Un quatrième hiatus : Parfois on saisit les blousons en cuir (le cuir étant interdit à la consommation locale) alors que l'article 11 du décret stipule ceci : "sont considérés comme déchets les chaussures, les espadrilles, les jouets, les sacs à main, les couvre-chefs (...)". Nulle mention de blousons cuirs : et puis il n'y a pas le feu : nous n'avons pas de tradition dans la confection du cuir... Jusque-là, le secteur a apporté des solutions "sociales". Aujourd'hui il a besoin d'être réorganisé et de faire face lui aussi à l'intrusion des produits illicitement importés. Car ce que M. Mansour achète pour ses enfants n'est que la face immergée de l'Iceberg : derrière cette paire de chaussettes Dior tout un processus s'était déployé... Car la friperie garde la vocation classique, mais elle change de concept : c'est une industrie lourde, une industrie de transformation, avec des machines trop chères. Et c'est pour cela que les propriétaires des entrepôts industriels trouvent que "les entrepôts francs" "se la coulent douce et se permettent des virées sur le marché local, cependant que, toujours selon eux, les IDE (toujours selon eux) n'apportent rien". Entre temps, la friperie coûte plus cher pour le consommateur. L'offre baisse en effet, car l'Europe envoie de la marchandise à l'est alors qu'à quelques encablures de chez nous, les Algériens se mettent à nous faire de la concurrence. Raouf KHALSI
* Quantités de friperie importées en 2006 : 89 mille tonnes pour 68 MD * Quantités exportées 30 mille tonnes pour 21 MD * Quantités transformées pour une valeur de 24 MD * Quantité mise dans la consommation locale : 10500 tonnes.
Investissements dans les entrepôts industriels 98 millions de dinars, dont 12 millions au Sers, gouvernorat du Kef.
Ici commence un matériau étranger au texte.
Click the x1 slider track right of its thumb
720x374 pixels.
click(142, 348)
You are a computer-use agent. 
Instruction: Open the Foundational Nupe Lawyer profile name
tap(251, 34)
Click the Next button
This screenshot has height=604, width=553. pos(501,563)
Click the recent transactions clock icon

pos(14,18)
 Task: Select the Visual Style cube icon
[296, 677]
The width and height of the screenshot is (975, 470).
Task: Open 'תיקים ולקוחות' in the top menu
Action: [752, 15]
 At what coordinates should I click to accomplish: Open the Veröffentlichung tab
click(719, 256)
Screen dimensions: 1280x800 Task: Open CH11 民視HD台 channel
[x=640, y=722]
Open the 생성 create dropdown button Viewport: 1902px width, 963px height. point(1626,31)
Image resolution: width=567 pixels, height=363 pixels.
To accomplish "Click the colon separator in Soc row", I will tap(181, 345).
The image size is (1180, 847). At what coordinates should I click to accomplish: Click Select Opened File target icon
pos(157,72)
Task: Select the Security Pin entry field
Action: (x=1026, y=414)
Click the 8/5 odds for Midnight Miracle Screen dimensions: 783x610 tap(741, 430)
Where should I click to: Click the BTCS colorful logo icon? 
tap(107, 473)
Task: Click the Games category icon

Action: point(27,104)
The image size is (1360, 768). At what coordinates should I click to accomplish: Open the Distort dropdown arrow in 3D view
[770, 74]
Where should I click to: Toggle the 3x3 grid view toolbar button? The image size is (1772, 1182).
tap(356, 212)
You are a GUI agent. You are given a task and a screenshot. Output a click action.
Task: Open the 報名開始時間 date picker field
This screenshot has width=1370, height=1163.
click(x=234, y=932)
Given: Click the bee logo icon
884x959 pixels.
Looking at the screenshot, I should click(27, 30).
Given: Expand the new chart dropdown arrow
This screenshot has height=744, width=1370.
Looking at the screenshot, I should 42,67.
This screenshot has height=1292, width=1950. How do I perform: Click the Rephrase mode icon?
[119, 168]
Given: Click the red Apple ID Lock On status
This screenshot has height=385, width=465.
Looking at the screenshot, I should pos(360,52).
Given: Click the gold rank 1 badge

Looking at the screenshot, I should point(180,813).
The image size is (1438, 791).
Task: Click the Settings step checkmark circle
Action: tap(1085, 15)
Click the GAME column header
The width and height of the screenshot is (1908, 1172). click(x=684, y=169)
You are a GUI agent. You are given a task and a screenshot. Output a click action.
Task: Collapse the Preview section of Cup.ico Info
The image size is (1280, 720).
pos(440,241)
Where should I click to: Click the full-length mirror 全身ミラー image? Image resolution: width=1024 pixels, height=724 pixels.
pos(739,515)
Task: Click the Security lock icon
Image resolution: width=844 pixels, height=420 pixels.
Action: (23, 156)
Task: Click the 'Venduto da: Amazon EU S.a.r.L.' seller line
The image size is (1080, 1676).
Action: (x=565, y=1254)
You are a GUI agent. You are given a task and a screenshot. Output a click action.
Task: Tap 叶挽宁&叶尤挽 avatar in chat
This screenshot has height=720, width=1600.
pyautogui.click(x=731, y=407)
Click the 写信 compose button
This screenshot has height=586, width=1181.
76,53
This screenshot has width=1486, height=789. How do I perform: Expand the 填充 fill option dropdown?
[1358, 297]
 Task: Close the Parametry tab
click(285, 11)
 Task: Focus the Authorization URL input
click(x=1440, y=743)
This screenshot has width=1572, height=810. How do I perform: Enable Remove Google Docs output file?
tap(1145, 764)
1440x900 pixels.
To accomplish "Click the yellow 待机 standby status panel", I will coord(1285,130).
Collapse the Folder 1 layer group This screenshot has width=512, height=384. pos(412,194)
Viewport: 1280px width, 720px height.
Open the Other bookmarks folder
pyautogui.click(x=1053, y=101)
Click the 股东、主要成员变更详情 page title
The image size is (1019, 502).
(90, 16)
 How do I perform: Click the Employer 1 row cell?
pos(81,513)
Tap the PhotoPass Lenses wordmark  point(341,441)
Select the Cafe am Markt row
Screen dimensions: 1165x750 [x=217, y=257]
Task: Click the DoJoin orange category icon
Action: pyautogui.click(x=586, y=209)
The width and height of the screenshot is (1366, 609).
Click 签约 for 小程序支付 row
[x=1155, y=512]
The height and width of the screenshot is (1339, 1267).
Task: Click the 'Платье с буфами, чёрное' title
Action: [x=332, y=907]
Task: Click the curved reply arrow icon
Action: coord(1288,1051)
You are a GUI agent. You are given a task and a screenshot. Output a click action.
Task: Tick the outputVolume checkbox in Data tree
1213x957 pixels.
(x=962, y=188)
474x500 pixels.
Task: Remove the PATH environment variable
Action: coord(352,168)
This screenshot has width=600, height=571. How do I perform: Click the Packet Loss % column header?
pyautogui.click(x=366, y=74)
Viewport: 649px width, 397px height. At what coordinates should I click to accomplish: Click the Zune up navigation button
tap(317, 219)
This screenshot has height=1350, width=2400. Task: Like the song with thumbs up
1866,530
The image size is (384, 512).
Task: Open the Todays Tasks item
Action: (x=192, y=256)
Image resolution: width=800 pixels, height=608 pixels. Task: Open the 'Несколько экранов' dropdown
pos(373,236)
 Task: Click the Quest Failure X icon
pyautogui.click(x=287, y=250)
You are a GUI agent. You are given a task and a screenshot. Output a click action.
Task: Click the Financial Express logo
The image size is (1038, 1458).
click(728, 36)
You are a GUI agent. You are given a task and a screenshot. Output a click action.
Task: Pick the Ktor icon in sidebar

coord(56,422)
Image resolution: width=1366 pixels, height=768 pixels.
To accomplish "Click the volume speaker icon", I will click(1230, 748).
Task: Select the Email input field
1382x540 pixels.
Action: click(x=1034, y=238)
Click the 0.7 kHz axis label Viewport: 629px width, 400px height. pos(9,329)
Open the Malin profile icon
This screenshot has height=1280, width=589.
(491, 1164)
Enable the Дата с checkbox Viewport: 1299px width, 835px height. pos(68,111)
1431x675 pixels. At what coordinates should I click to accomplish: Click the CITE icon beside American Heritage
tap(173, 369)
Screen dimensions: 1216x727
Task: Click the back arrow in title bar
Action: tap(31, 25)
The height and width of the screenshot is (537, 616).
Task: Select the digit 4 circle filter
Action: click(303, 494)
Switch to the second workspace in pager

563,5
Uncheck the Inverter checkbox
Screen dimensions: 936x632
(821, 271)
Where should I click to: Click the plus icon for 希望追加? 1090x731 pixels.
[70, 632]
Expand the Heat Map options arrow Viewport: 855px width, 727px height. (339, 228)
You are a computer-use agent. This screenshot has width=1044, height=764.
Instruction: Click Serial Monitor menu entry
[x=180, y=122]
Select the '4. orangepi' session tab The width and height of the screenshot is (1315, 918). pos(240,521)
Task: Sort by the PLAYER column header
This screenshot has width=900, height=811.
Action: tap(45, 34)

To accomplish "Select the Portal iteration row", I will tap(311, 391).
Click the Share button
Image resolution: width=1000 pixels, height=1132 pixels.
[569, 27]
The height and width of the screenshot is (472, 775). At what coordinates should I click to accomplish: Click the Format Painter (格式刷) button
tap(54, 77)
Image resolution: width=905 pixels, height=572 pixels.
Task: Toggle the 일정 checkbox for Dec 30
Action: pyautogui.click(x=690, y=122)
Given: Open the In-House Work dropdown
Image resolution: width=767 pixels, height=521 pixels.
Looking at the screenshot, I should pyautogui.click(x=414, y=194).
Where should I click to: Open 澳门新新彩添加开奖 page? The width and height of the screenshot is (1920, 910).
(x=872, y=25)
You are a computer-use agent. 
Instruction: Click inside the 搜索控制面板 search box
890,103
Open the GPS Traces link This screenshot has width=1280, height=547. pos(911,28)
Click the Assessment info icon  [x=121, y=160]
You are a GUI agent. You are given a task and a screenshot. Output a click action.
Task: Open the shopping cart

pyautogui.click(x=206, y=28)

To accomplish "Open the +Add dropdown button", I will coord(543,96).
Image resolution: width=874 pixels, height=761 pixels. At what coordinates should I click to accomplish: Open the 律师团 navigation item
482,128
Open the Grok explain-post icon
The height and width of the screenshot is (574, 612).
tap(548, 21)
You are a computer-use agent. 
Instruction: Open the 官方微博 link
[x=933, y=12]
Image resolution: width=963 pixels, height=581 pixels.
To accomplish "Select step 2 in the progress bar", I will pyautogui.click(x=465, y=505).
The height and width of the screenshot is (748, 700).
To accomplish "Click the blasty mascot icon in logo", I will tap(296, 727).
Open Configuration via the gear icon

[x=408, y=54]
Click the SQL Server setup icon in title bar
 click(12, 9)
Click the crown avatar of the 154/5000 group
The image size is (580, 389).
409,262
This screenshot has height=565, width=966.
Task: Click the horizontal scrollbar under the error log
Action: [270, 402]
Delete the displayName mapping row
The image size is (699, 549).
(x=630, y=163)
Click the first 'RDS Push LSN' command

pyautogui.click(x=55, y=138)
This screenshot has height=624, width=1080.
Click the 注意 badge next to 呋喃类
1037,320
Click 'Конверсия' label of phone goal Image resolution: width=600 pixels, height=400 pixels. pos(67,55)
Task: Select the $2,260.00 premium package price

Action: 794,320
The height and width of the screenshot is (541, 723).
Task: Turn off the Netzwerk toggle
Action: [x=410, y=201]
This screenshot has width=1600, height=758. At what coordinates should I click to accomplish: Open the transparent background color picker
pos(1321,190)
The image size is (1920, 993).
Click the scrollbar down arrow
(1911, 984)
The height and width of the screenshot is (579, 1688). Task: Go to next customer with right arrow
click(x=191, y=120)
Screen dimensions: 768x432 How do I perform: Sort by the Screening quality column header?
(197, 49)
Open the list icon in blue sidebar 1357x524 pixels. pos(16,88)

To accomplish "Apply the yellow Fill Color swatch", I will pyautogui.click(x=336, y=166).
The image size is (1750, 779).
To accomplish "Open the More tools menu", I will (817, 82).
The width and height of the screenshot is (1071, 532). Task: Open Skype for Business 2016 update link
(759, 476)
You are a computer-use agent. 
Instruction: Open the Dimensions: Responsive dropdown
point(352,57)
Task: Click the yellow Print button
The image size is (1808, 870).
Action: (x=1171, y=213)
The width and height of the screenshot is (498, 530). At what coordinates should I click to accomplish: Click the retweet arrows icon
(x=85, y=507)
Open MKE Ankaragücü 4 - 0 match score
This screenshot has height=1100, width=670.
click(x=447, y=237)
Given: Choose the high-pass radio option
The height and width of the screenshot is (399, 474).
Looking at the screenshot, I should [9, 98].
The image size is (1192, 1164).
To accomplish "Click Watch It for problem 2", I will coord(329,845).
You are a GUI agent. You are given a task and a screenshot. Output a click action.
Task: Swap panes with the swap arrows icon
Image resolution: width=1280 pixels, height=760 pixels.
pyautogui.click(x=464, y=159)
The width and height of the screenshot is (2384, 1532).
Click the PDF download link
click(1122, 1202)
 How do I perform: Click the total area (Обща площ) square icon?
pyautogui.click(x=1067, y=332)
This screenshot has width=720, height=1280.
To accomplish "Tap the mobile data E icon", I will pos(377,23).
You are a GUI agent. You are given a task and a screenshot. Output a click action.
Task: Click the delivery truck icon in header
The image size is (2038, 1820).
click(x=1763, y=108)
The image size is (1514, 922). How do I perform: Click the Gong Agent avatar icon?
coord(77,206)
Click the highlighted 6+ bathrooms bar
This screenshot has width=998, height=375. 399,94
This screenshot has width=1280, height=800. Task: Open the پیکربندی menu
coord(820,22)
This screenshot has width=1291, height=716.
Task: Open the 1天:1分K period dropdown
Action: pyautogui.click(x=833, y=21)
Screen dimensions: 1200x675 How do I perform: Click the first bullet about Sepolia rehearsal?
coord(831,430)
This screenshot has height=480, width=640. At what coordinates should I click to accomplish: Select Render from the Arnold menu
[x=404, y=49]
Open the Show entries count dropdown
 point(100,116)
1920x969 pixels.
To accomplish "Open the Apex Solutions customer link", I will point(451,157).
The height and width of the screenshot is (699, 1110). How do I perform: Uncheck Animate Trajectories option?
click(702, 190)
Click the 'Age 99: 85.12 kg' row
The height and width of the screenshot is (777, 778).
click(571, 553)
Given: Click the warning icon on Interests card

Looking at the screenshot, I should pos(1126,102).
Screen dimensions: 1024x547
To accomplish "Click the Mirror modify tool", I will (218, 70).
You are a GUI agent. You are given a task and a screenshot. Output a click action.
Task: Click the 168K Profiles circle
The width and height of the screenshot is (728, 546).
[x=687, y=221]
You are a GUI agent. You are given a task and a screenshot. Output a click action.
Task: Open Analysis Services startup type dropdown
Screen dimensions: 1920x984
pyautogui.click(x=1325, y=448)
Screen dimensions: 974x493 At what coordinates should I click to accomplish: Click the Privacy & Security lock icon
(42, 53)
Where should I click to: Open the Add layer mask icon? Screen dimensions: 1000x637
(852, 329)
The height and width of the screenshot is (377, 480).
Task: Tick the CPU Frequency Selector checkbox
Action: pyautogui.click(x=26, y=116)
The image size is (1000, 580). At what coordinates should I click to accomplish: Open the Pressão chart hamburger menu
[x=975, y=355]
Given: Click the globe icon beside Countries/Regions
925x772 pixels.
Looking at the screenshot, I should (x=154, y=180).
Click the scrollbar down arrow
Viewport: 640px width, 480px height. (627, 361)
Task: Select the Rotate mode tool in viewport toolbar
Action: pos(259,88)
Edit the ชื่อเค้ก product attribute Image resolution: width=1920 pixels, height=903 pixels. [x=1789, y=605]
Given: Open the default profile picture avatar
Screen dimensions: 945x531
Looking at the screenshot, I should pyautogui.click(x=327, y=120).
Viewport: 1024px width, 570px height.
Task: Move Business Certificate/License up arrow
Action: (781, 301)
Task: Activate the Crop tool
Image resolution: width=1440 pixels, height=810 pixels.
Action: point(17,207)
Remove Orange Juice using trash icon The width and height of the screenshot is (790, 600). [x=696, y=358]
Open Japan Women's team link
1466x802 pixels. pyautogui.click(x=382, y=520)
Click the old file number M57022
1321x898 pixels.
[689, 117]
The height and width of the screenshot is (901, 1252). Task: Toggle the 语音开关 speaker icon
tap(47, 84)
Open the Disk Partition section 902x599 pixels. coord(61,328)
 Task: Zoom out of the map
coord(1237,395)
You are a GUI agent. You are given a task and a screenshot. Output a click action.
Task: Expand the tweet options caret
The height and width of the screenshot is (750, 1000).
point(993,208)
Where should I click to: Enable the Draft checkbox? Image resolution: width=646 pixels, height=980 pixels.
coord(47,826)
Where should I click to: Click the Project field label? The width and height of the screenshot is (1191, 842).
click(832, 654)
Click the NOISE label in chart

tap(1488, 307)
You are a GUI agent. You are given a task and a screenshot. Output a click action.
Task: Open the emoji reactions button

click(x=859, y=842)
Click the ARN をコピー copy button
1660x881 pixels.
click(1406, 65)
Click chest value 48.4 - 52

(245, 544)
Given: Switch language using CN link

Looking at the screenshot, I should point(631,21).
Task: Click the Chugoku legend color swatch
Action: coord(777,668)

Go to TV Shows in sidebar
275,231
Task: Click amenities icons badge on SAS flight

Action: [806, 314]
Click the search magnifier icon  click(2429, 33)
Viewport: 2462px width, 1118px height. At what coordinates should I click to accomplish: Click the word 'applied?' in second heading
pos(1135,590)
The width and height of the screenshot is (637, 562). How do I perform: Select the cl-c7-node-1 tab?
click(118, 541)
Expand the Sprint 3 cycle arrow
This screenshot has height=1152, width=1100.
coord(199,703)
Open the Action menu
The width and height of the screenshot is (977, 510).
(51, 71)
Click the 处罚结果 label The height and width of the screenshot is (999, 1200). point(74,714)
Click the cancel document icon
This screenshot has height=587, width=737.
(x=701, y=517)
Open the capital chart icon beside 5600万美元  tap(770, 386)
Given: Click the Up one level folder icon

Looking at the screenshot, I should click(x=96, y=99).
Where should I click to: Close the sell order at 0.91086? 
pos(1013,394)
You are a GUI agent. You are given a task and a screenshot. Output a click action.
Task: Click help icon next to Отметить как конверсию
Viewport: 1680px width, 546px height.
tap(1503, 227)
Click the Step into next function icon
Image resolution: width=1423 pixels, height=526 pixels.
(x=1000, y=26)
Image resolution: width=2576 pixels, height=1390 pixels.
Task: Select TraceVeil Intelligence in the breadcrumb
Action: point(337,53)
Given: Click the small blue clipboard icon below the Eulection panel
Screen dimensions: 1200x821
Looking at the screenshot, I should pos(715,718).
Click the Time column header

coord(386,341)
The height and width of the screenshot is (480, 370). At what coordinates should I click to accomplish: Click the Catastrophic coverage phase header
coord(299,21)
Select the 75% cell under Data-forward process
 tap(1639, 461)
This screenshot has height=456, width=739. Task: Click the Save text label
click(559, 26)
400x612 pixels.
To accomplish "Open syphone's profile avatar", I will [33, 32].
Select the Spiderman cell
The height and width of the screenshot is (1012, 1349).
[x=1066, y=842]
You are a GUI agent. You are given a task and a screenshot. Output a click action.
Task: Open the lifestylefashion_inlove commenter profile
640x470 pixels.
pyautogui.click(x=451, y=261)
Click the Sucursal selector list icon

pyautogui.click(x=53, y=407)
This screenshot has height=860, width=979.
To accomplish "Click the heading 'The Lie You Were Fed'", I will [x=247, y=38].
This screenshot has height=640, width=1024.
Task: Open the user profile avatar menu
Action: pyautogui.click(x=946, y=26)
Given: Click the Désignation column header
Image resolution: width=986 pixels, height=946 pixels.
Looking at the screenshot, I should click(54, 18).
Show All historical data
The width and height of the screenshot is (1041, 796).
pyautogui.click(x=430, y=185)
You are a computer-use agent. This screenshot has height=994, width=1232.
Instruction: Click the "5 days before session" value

En l'occurrence SICOFRIP, SOTUMAC Nord et SOFRINORD ont été appelées à investir au Sers aux fins de réemployer les ouvriers de la mine de Bougrine qui avait fermé.
Le processus industriel * Trillage * Coupe chiffon * Effilochage * Tissus non tissés TNT * Feutre * Wate (cela sert pour les matelas hiver / été. Il y a donc perte de grosses quantités et cela se fait avant l'introduction sur le marché local.